Source: Best Health Magazine, Jan/Feb 2011; Illustration by Kagan McLeod
This stretch increases your range of motion and gives shoulders better flexibility, says trainer Ruth Sheridan, owner of the gym CrossFit Connection in Burlington, Ont. It can help relieve any tightening of chest muscles that can result from doing bench presses or push-ups. (Even sitting in front of a computer with shoulders rolled forward can cause that.) And regularly stretching the chest can help prevent kyphosis, a rounding of the back, she adds. ‘This is such a great stretch,’ says Sheridan. ‘And it feels really good.’
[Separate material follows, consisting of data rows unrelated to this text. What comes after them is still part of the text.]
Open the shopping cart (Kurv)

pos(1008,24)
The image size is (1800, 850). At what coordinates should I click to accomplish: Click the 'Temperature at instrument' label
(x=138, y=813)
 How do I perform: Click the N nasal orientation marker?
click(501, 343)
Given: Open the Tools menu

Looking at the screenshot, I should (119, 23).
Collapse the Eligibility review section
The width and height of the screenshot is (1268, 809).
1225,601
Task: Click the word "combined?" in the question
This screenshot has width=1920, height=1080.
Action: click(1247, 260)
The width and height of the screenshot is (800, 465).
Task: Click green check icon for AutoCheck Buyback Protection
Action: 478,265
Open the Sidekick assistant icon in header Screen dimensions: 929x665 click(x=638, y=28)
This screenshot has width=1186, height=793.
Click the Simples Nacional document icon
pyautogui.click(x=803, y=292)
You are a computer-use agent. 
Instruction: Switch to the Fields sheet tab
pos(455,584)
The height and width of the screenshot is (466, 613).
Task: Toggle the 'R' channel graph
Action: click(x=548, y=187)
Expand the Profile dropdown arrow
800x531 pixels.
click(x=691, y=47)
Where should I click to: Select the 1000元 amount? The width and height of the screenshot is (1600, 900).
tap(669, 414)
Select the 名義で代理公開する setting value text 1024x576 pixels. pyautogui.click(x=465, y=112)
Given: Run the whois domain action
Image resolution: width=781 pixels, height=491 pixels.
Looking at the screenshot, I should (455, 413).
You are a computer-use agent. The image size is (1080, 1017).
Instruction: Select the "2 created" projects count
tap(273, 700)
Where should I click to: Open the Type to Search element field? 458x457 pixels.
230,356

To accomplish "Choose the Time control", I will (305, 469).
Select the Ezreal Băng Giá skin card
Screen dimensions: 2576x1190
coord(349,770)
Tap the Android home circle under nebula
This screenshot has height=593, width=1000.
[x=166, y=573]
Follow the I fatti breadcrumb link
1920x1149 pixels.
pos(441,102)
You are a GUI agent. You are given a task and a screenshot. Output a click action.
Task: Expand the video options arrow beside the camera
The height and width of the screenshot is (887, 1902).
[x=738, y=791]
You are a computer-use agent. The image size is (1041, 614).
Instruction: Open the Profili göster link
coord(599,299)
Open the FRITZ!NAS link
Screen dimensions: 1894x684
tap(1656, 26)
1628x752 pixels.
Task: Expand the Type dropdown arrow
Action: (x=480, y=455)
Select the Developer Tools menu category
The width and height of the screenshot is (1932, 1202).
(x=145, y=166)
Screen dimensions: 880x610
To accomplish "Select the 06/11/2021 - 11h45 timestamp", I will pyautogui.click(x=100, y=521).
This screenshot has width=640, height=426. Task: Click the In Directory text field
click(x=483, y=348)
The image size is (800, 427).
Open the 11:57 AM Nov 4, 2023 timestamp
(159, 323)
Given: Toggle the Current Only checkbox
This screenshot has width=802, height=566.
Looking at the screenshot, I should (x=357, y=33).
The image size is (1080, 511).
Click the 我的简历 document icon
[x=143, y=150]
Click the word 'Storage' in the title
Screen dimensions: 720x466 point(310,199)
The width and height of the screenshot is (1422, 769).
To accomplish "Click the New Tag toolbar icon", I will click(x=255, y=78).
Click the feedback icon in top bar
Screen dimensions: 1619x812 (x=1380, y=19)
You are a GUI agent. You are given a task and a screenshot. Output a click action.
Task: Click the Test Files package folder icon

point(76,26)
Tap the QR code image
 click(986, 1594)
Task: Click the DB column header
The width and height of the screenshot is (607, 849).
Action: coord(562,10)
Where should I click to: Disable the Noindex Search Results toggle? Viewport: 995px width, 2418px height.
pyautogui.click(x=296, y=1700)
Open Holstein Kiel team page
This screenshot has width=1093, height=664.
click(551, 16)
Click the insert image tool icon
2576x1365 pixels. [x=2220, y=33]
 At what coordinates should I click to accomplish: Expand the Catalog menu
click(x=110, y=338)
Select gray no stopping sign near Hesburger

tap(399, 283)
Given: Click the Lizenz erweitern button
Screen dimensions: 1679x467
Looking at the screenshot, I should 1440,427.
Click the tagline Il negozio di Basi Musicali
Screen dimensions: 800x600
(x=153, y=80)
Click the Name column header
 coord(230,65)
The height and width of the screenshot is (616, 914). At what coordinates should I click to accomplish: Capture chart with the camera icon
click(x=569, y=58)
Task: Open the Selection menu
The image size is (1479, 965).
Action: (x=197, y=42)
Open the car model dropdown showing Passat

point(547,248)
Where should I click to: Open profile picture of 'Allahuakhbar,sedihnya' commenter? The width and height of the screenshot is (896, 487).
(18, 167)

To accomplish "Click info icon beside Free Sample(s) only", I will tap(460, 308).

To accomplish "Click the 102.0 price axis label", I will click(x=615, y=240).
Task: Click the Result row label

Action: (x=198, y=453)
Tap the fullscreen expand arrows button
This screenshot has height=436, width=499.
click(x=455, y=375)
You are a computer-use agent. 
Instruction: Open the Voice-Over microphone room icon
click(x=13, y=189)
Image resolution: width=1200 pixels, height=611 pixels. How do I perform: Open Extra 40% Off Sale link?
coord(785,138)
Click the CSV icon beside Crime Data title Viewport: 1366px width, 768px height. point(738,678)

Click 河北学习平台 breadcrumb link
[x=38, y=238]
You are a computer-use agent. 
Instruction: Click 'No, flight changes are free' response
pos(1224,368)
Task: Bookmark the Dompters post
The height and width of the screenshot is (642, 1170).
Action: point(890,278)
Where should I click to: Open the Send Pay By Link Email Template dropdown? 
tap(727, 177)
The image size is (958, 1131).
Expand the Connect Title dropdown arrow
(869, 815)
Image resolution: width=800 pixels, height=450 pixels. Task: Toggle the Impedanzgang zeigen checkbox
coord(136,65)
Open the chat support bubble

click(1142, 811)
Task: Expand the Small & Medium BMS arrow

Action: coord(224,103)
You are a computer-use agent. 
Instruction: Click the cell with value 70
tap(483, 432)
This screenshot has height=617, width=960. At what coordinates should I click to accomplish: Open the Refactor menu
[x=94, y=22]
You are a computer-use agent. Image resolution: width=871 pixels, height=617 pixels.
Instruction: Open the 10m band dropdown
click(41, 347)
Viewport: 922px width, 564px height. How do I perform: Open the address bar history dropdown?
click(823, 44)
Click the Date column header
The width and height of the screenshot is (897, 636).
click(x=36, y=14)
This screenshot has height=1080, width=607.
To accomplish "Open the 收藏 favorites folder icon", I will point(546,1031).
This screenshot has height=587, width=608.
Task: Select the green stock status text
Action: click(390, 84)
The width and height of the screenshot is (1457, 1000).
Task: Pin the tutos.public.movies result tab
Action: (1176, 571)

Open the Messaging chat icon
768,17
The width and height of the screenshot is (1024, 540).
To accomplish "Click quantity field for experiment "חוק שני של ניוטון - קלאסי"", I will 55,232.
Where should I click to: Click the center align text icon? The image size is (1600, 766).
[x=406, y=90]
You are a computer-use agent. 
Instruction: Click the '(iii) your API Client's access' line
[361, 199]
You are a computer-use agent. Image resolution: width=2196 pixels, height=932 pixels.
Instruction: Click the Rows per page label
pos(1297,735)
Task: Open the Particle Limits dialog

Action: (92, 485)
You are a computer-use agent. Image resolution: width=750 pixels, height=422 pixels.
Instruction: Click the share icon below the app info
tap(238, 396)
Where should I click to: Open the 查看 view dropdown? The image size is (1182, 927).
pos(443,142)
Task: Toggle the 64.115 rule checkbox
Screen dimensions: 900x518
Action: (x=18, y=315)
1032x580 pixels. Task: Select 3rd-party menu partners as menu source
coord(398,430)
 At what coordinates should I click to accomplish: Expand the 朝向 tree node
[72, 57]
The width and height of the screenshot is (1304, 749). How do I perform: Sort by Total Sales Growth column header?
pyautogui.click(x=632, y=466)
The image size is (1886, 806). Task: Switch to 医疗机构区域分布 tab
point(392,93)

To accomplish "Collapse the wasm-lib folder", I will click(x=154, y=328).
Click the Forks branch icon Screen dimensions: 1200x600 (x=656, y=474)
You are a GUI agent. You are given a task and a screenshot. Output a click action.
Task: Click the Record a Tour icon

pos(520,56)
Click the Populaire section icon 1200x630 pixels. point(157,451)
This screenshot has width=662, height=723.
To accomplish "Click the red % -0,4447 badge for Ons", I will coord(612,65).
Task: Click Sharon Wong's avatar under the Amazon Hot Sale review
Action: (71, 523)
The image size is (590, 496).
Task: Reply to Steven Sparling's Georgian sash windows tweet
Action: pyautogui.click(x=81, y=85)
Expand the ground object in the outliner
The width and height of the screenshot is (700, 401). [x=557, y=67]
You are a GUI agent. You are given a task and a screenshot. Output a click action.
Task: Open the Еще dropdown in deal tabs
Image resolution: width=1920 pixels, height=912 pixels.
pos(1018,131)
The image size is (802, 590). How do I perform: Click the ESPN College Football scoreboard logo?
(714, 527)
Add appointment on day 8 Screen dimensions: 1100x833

Stand with your arms by your sides. Let your shoulders relax. With a slight bend in your elbows, reach behind your back and clasp your hands together by interlocking your fingers. Take a deep breath through your nose and exhale through your mouth. Slowly push your shoulders back, and then straighten your arms. Push your chest out and slightly up. Keep looking straight ahead, and don’t hyperextend your neck.
‘You should feel the stretch across your chest and at the top of your shoulders,’ says Sheridan. Hold for 15 to 30 seconds. You can raise your arms higher to increase the stretch, and hold for another 15 to 30 seconds. Do this move twice a day, in the morning and at night. If you have a desk job, Sheridan recommends doing it at lunchtime, too.